建築のみならず、他の分野との交流、対話の場を意識的に作り続けてきた磯崎新のライフワークともいうべき連刊画文集《百二十の見えない都市》は、60年代以来の伴走者・植田実の企画・編集で、1年で12都市、10年で120都市を、オリジナル版画と書き下ろしエッセイで描ききるという壮大なプロジェクトです。
第一期12都市は順調に滑り出したのですが、第二期に入り、思わぬ渋滞を生じ、パトロン(予約購読者)の皆様には多大なご心配をおかけしました。深くお詫びするとともに、遂にというべきか、予想通りというべきか、構想も新たに力強い第二期12都市の制作が終盤にさしかかっていることをご報告致します。

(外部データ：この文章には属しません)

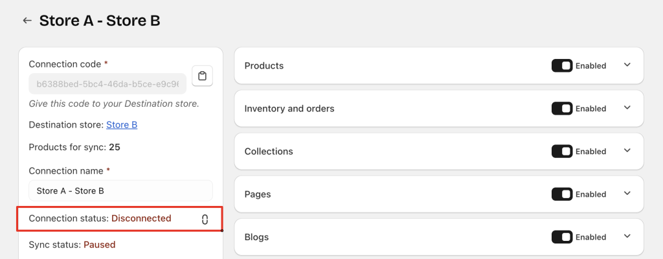663x259 pixels.
Task: Toggle off Products sync
Action: pos(561,65)
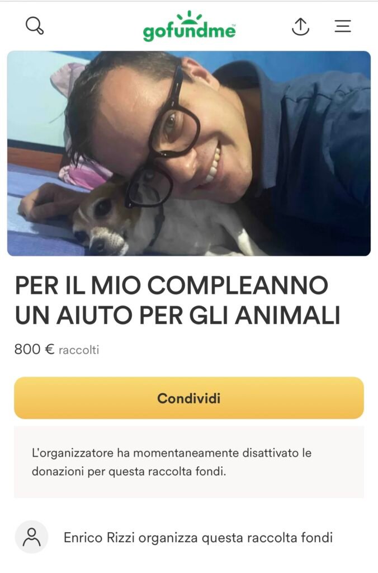Viewport: 378px width, 573px height.
Task: Click the text organizza questa raccolta fondi
Action: [x=235, y=538]
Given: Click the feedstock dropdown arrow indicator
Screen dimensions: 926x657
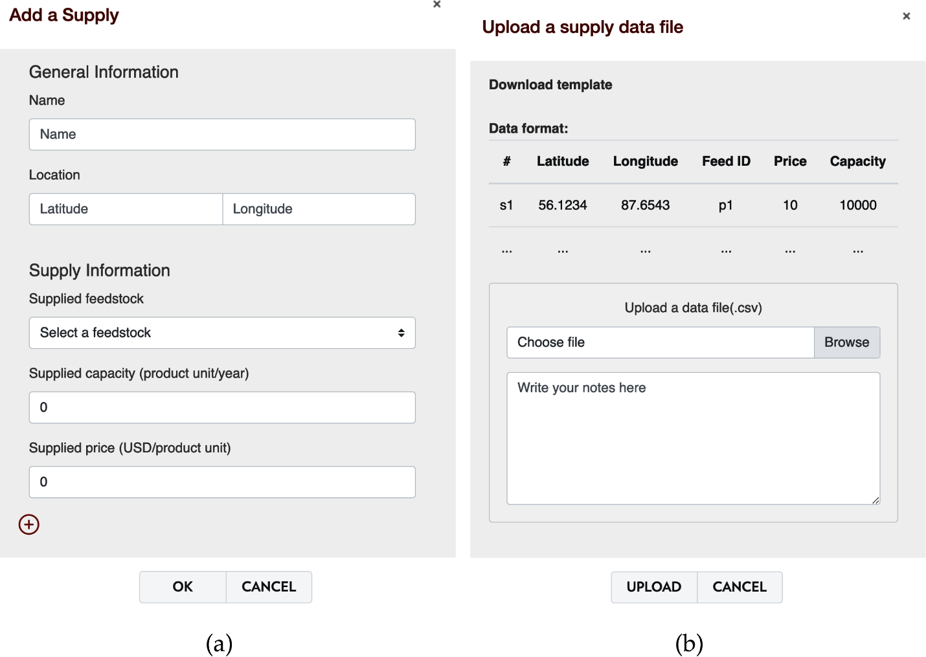Looking at the screenshot, I should click(x=401, y=333).
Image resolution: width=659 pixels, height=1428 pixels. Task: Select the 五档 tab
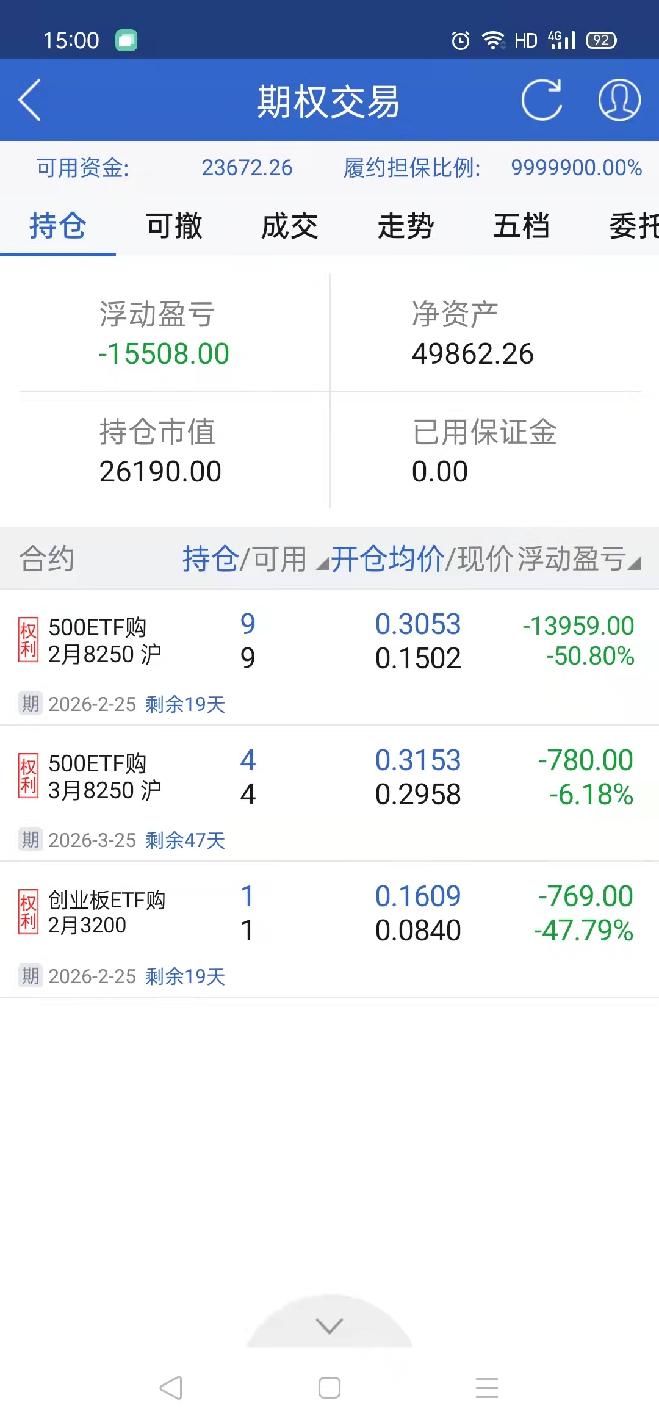522,226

既に挿入する版画36点(当初はい1都市2点づつの版画の予定だったのですが、エンジン全開の磯崎先生は、版元の財布も構わず、銅版2点と、シルクスクリーン大作(40×120cm)1点を各都市に挿入)の版はほぞ完成し、エッセイの執筆も急ピッチで進行しています。
狼少年といわれながら、「必ず磯崎先生はやってくれる」と私は信じておりました(泣)。

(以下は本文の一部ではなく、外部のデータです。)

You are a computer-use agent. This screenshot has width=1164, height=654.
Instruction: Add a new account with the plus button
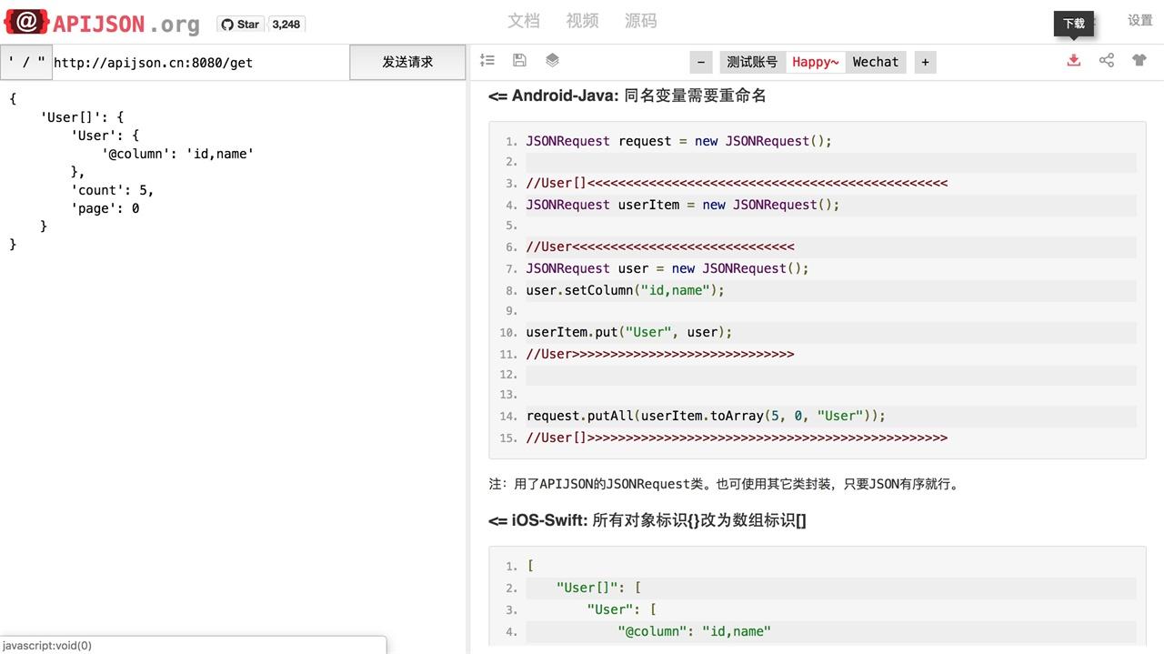pos(925,62)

先日、弘前建築ツアーの帰途、岩手県立美術館でルオー展を見て、版元ヴォラールの死により宙に浮いた版画連作を、20数年かかって完成させたルオーの執念と情熱に脱帽しました。磯崎先生の自作にかける執念と情熱もルオーに勝るとも劣らない、盛岡の美味しい蕎麦を食べながらしみじみ思ったことでした。